Confidential enquires are good at identifying obvious and blatant deviations from accepted practice, for example, lack of staff skilled in neonatal resuscitation and lack of resuscitation equipment. Less obvious deviations from good practice require the availability of a broad range of explicit standards of care against which the quality of care provided can be compared. The paucity of agreed evidence based standards is a limiting factor in the conduct of CESDI and similarly limited our encephalopathy enquiries. It is clear that there is a need to develop such explicit standards to improve the quality and consistency of both the enquiry data and process. The validity of CESDI enquiry panel decisions has been investigated.7,16 Factors influencing the conduct and decisions of panels include the role and influence of the chair, the composition of the panel, the interests of the panel members, and how much guidance the panels received on grading the cases. We endeavoured to overcome these limitations by using the same neutral chair for all the panels, by the inclusion of a single representative from each specialty and by providing clear guidance on the grading of cases. Nevertheless, we and others, recognise the shortcomings of using panels of experts to reach consensus decisions.17,18

It is likely that some of the events that result in neonatal death would, in slightly different circumstances, have resulted in serious morbidity and/or disability. Since coming under the auspices of the National Institute for Clinical Excellence, the future of the confidential enquiries is under debate. It is therefore opportune to consider the feasibility and rationale for expanding the use of the confidential enquiry method to investigate the circumstances surrounding cases other than deaths, such as those with serious morbidity. We have demonstrated that with minor adaptations the enquiry method used in CESDI can be usefully applied to investigate the quality of care provided to cases of neonatal encephalopathy. Death is an unambiguous event. In contrast, “near miss” and other potentially preventable events may be less obvious and the use of clear, valid, agreed, practical, and reproducible definitions of what constitutes a case is essential. Our example of using a condition as heterogeneous as neonatal encephalopathy illustrates that this is feasible. Since enquiry panels are expensive in terms of the opportunity costs of senior staff time they could be used in specific circumstances rather than for all cases. For example by selecting a random sample of all cases across a region or (as we have already carried out in practice) a panel could be convened to review all cases in a single unit where an excess of cases has been identified.

We have demonstrated that it is possible, with minimal alteration, to apply the CESDI method to specific important “near miss” cases of morbidity.

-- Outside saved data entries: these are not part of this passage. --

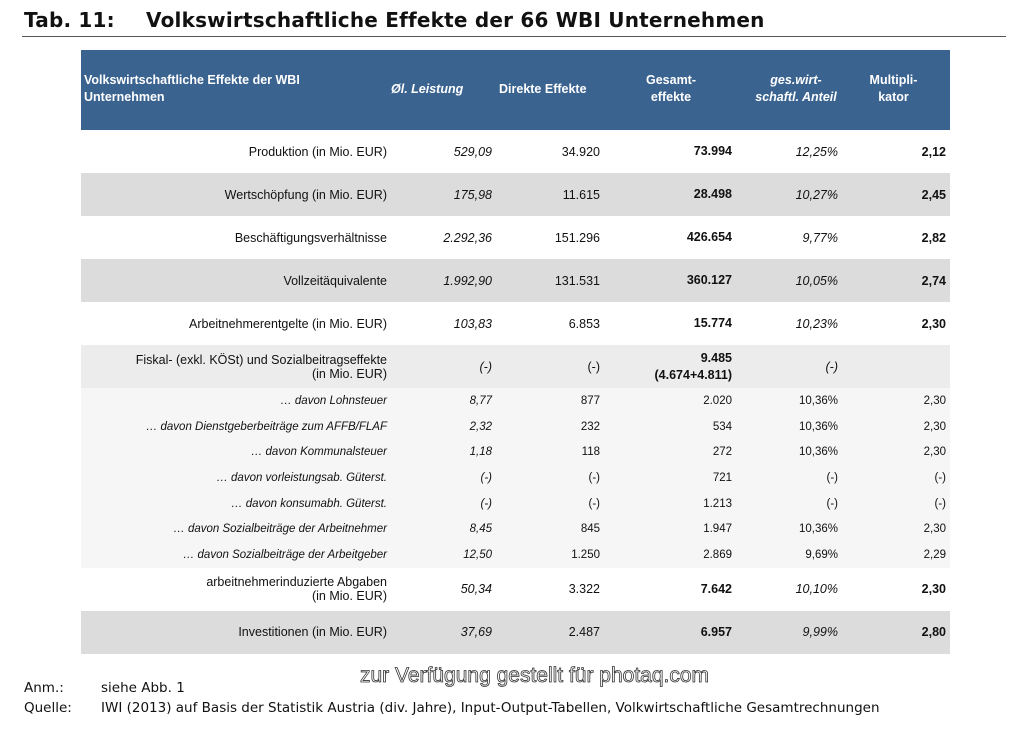 This screenshot has height=729, width=1024. Describe the element at coordinates (514, 36) in the screenshot. I see `title-rule` at that location.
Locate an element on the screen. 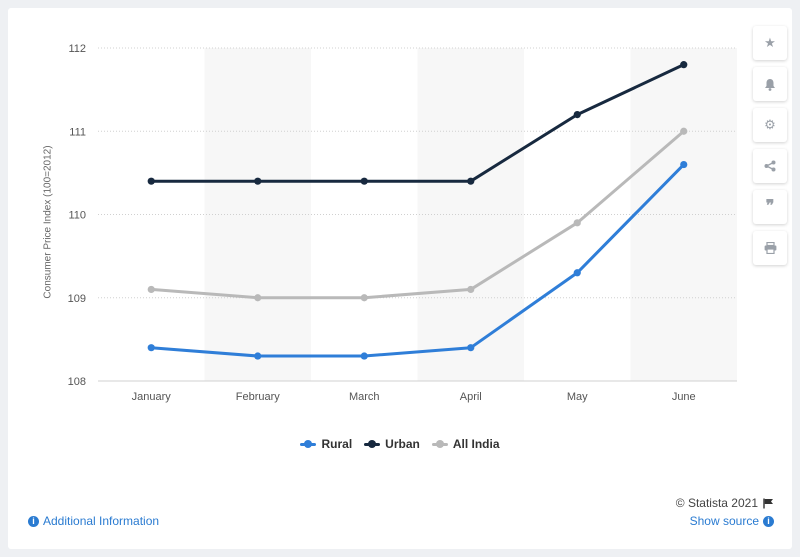 This screenshot has width=800, height=557. x-tick-label: February is located at coordinates (258, 397).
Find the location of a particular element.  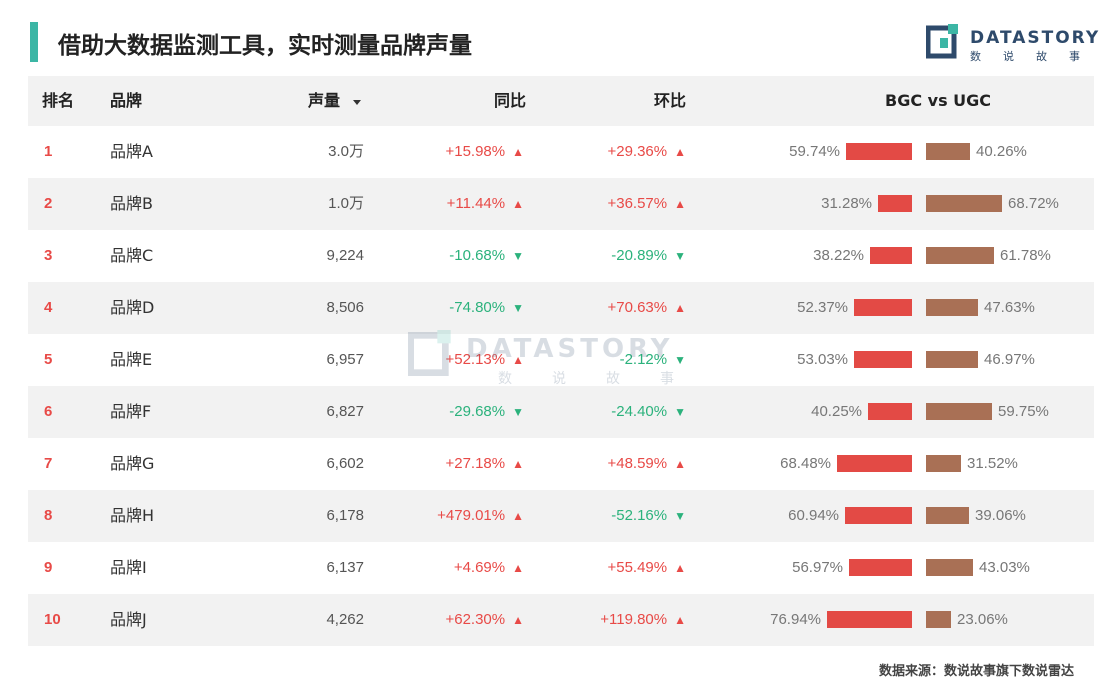

yoy-value: -10.68% is located at coordinates (478, 256).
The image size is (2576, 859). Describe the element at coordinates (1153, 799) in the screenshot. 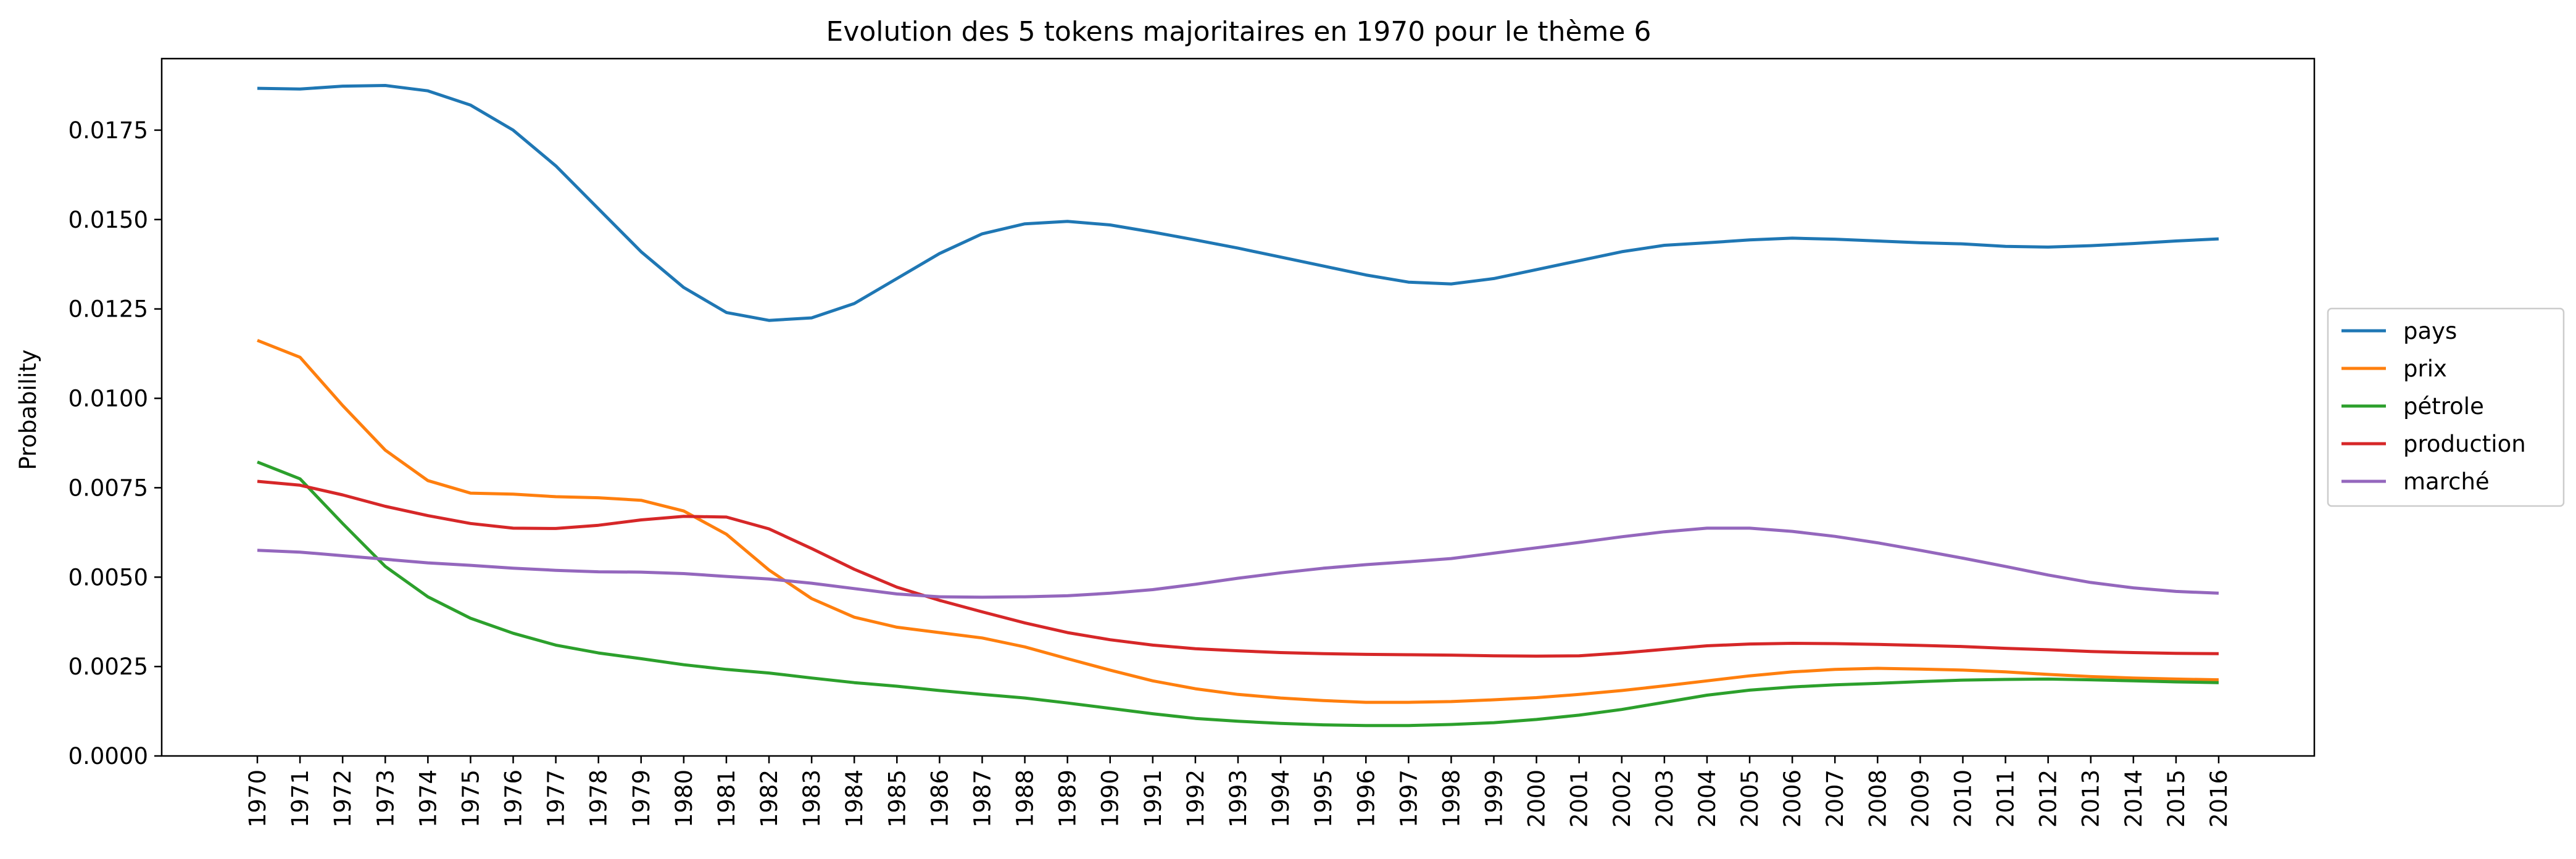

I see `x-tick-label: 1991` at that location.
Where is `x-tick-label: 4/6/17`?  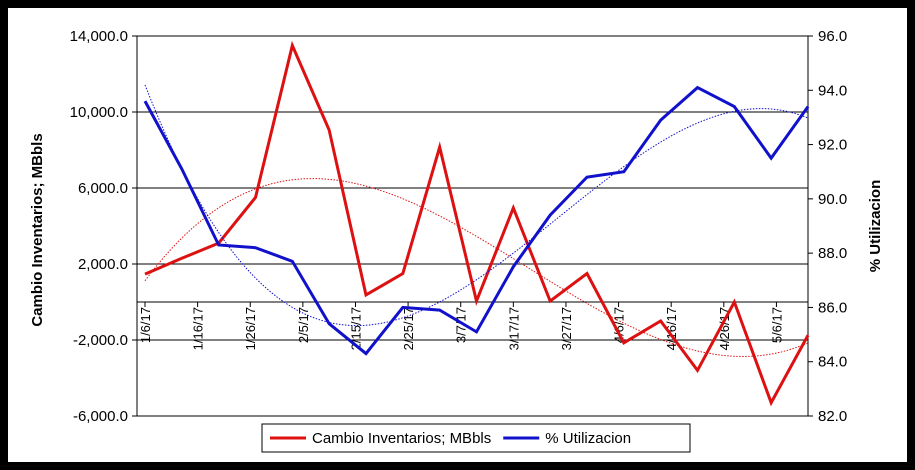 x-tick-label: 4/6/17 is located at coordinates (620, 325).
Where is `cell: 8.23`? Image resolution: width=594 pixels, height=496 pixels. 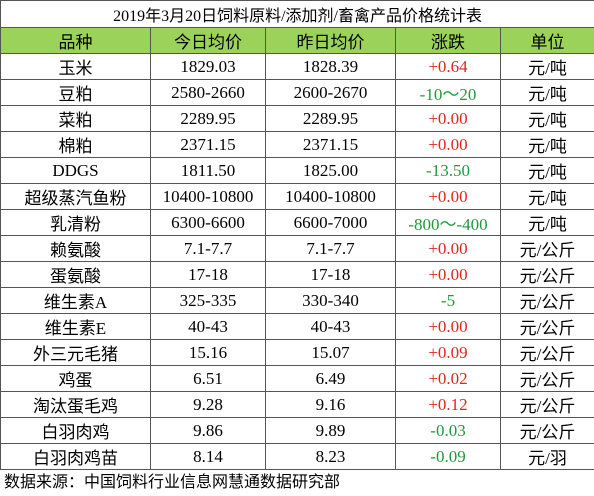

We see no reason why the enquiry approach could not be expanded to other “near miss” events or other serious morbid events with a preventable component.

Acknowledgments

We would like to thank the Trent CESDI office staff, Sue Wood, Jayne Bennett, and Michelle Birds; all participants in the enquiry panels and the Trent Neonatal Survey nurses.

Funding

Trent CESDI was funded via the Maternal and Child Health Research Consortium. The Trent Neonatal Survey is funded from a regional levy comprising contributions from all district health authorities in Trent. ESD is funded by Leicestershire District Health Authority, JJK is funded by a National Career Scientist Award from the Department of Health and NHS R&D (PHCS 022).

Conflict of Interest

None.

Contributions

ESD contributed to the conception, design, execution, analysis, interpretation, and paper writing. JJK contributed to the analysis, interpretation, and paper writing. CRL contributed to the execution, analysis, interpretation, and edited the paper. MC contributed to the design, interpretation, and paper writing. DJ contributed to the conception, design, execution, and edited the paper. DF contributed to the conception, design, execution, analysis, interpretation, and paper writing.